The hull can be may light with 6mm/1/4" plywood for lakes and slow moving rivers, or double planked with 6mm on the bottom for more rough usage, or the whole hull can be made with 9mm/3/8" ply for more challenging rivers where rock kissing is a fact of life. Air chambers are added to the ends to give the hull more built in flotation for safety, and to add a bit of storage area for lightweight items. Also to give the hull ends a "flat spot" to mount anchor brackets on, and not have to make special fittings to keep the anchor brackets level in the hull. Air tanks and storage areas can be added fore and aft to the interior sides to add more built in floatation and stiffen up the hull. An extra layer of plywood can be added along the lower outside edges of the side panels to act like "torpedo armor" on Battleships.

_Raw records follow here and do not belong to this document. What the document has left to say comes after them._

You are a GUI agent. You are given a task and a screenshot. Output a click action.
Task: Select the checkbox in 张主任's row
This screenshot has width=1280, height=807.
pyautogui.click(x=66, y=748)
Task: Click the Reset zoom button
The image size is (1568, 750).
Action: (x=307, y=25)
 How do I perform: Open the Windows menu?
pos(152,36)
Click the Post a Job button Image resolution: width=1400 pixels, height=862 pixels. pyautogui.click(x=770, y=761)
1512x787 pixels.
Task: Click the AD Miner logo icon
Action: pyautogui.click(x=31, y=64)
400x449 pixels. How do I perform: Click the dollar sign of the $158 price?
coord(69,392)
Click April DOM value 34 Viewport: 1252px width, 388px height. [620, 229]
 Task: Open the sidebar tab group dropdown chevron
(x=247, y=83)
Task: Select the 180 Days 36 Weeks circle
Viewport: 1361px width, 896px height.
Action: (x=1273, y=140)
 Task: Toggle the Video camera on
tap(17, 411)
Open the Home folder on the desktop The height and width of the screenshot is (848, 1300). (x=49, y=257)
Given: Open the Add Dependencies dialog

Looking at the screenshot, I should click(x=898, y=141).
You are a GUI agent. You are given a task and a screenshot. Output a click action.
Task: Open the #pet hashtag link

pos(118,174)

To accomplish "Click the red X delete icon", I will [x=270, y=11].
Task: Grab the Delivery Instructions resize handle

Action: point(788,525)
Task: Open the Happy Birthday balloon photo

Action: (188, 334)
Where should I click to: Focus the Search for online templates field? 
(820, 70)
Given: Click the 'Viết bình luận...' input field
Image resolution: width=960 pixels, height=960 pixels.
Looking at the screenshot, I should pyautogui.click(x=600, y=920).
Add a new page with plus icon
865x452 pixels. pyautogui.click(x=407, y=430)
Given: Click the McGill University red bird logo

A moveable seat brace can be added in the hull between the side air tanks to give the boater a âbest placeâ to row, and moveable so the seat can be out of the way while fishing at anchor. I would not recommend more than 400 lbs of people in the hull for river use. Two up use is possible, but would best be used as a "guide/client" setup if more than one person is in the hull. Again this hull was designed with the solo fisher person in mind, and should be a fun and easy hull to move through the water. I want to make a prototype of this hull so I can go play in the rivers again, as I'm getting a bit stiff in the shoulders to use my whitewater kayaks anymore.
Like the bartender who asked the horse. "why the long face", there are those wondering why the hull has a flat nose. One thing is that the hull is a foot shorter than it would be if it had a traditional pointy nose, so you use less plywood to make it, and it's lighter. You can mount a grab handle to the bow panel if you need something to hang onto carrying the hull to the water, or pick up a swimmer. The wider bow also adds extra interior people width to the forward part of the hull that would be a lot narrower if the hull had a normal pointy bow for that overall length. It also gives you a bit more boat to crawl over if you've beached bow in and are trying to get back in again. It would also help getting in and out of rivers and lakes with high banks, as the top of the forward air tank would make a good wide step. I also like the "pram look" that the hull has, and it fits in with my HSP and FlyCaster designs, with it's rugged good looks.
The hull will be stable with it's wide 42" bottom; and the up sweep of the aft part of the hull will make it stable on it's anchor line, and not want to "horse around" in the current, as the water freely passes under the transom. The V at the bottom of the bow will also help in keeping the hull calm off a bow anchor too.
I hope you enjoy making the model, and hang it up with your growing collection of PDF models of my designs. You can think up your own interior ideas, and build them into the model you want to fish out of. You can trace the outlines off the PDF file onto thin balsa or basswood for a wooden model you can paint in your colors.